Keep StatefulSet's pods down
Check what happens when all pods of a Kubernetes StatefulSet aren't coming up again.
Motivation
Typically, Kubernetes tries to keep as many pods running as desired for a Kubernetes StatefulSet. However, some circumstances may prevent Kubernetes from achieving this, like missing resources in the cluster, problems with the StatefulSet's probes, or a CrashLoopBackOff. You should validate what happens to your overall provided service when a given StatefulSet is directly affected by this or one of the upstream services used by your StatefulSet.
Structure
To keep the pods down for a given StatefulSet, we first kill all the pods in the StatefulSet. Simultaneously, we will scale down the Kubernetes StatefulSet to 0
to simulate that these pods can't be scheduled again.
At the of the experiment, we automatically roll back the StatefulSet's scale to the initial value.
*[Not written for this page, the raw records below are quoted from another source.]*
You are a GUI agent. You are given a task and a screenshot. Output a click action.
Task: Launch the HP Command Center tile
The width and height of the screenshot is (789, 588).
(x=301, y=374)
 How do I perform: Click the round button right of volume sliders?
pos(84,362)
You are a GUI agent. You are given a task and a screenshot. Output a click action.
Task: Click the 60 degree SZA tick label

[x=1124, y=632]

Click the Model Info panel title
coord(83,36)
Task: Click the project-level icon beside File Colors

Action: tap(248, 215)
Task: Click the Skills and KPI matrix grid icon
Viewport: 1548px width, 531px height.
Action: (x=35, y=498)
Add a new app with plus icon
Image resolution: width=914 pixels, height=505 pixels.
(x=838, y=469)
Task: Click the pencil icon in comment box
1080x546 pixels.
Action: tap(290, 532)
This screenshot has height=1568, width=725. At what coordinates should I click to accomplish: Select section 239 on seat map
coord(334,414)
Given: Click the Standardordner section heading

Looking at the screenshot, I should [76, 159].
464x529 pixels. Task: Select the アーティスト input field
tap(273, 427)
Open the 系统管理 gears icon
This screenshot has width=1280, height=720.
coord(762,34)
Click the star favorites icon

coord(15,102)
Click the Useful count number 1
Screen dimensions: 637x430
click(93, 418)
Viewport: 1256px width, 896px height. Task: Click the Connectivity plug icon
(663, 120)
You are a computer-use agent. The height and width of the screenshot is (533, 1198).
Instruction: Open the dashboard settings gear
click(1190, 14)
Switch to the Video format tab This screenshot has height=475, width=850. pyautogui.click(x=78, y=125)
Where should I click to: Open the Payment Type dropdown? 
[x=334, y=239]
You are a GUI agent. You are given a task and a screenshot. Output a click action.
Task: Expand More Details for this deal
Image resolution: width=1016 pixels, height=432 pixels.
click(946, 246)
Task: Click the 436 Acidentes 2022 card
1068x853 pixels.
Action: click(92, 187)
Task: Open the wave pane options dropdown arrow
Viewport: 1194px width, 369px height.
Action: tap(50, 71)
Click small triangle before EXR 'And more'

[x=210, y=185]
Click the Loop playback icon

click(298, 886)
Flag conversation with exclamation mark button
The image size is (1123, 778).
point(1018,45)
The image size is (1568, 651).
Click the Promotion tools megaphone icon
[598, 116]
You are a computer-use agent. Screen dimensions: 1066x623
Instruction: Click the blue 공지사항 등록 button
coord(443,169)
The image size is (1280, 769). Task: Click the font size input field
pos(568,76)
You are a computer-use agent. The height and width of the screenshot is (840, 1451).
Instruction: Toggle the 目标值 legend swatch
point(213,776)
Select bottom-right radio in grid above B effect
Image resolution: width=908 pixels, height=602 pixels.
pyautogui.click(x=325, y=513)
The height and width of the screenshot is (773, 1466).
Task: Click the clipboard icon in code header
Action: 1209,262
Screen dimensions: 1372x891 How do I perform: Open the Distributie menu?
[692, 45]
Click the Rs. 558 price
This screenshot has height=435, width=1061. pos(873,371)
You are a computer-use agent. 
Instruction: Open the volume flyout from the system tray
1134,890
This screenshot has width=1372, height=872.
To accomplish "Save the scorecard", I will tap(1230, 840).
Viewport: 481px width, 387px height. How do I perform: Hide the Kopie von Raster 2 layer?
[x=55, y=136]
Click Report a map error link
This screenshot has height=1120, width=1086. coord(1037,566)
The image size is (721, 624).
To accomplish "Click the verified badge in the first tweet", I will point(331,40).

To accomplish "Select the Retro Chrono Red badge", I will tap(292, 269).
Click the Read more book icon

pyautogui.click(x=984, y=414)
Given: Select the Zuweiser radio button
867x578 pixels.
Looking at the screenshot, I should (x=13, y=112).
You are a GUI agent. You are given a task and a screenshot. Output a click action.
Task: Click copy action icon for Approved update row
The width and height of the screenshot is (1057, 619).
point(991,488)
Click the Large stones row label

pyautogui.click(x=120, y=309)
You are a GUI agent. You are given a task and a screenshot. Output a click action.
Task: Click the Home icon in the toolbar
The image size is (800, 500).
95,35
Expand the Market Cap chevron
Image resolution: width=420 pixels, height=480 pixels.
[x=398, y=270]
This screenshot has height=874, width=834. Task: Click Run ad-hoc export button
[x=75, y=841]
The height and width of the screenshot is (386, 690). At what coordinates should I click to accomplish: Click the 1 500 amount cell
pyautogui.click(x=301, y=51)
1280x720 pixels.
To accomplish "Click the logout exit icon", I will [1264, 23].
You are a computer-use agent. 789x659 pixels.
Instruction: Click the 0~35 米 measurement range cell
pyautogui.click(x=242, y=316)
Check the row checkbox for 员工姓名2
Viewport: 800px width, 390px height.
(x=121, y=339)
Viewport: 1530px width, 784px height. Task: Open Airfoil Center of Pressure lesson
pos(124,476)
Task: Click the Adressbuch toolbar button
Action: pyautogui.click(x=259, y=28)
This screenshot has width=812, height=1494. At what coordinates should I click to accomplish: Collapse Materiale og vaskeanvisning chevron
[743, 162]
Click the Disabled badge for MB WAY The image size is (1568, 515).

Kubernetes deployment survives Redis downtime
Check that your application gracefully handles a Redis cache downtime and continues to deliver its intended functionality. The cache downtime may be caused by an unavailable Redis instance or a complete cluster.
Motivation
Redis downtime can lead to degraded system performance, lost data, and potentially long system recovery times. By testing your system's resilience to Redis downtime, you can ensure that it can handle the outage gracefully and continue to deliver its intended functionality. Additionally, you can identify any potential weaknesses in your system and take appropriate measures to improve its performance and resilience.
Structure
We will verify that a load-balanced user-facing endpoint fully works while having all pods ready. As soon as we simulate Redis downtime, we expect the system to indicate unavailability appropriately and maintain its throughput. We can block the traffic to the Redis instance to simulate downtime. The experiment aims to ensure that your system can gracefully handle the outage and continue delivering its intended functionality. The performance should return to normal after the Redis instance is available again.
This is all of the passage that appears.